Over the twenty years that I’ve worked in and around public schools, I’ve only encountered a few people who had the remarkable ability to instantly change the temperature in a room. They were individuals with larger than life personalities that radiated around them, infusing every project they touched with an air of alchemy. Mr. Shepherd was the only one I’d ever met with this gift who was not an educator by trade. Each afternoon he held court either from the door of his bus or from the driver’s seat. High-fives, handshakes, questions about the day. He did what we begged teachers to do at the start of their day. Our students were his students, but we too were students of his. Each afternoon he was teaching us powerful lessons about the energy of enthusiasm, the hope embedded in humor, and centrality of celebrations.
“Mr. Mountain, I’ve got an idea. Listen…I want to bring ice cream for everyone on my bus. They’ve been doing much better and I want to celebrate them. What do you think?” Like a teacher devising ways to reshape the culture in a classroom, Mr. Shepherd is always looking for, and recognizing the small successes and incremental wins that so many of us overlook.

Frank Shepherd is an icon. Gregarious. Attuned. He is the default master of ceremonies for hundreds of children each day as they ride his bus through the streets of Tacoma, Washington. For the fortunate, he is the first face of Tacoma Public Schools that many children see as they venture out of their neighborhoods. He sets the tone for the day for hundreds of young scholars before they ever venture through the front doors of a school. The poetic irony of his last name, ‘Shepherd’, is appropos to who he is and what he does. A shepherd watches over a flock during the day, ensuring that none of them go astray. Shepherds are found leading their flock out early in the mornings and bringing them back home in the evenings to a place of comfort and safety.
Frank Shepherd is not a fictional character.
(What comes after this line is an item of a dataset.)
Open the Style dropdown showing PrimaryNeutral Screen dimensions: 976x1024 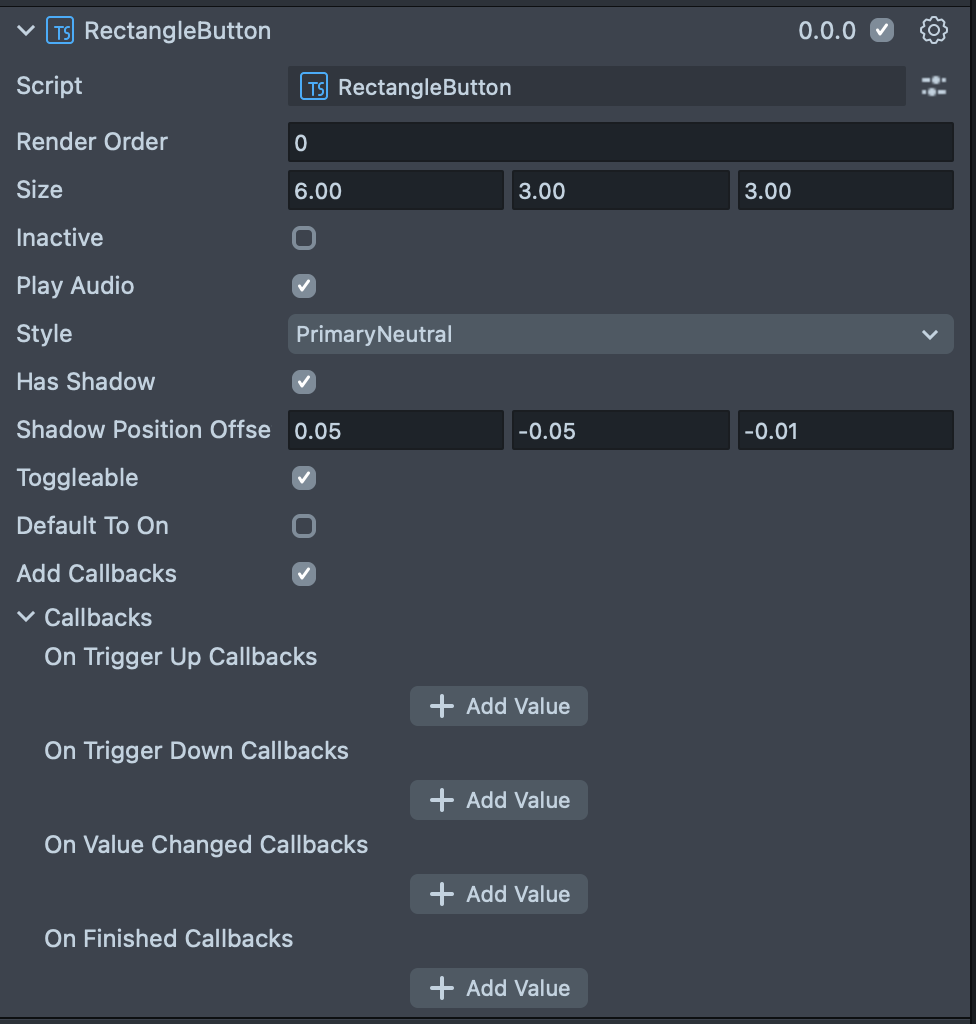(620, 334)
He is the personification of the idea of leading from anywhere in an organization. Months after I departed Washington State to take a role as a principal in metro-Atlanta, Mr. Shepherd found me on Facebook and took the time to extend his congratulations to me and my family.

Bus Driver, Ringmaster, Teacher, Ambassador
If we are to continue to transform our communities when school resumes, it will take everyone involved to be a little more like “Frank”. Let’s be “Frank” in how we interact with our scholars, colleagues and parents. The Bureau of Labor Statistics reports that there are over 681,000 school bus drivers in the United States. Just imagine the impact that could be made in our communities if they all were a bit more like “Frank”. Bus drivers, secretaries, school nurses, paraprofessionals, cafeteria staff, custodians all add value to the work we do by way of their daily interactions with our scholars. The questions they pose matter. The compliments they give boost confidence and self-esteem. Mr. Shepherd is the first and last school employee his students encounter each day. He reminds us that each day is a new journey and, frankly speaking, we are all in the driver’s seat.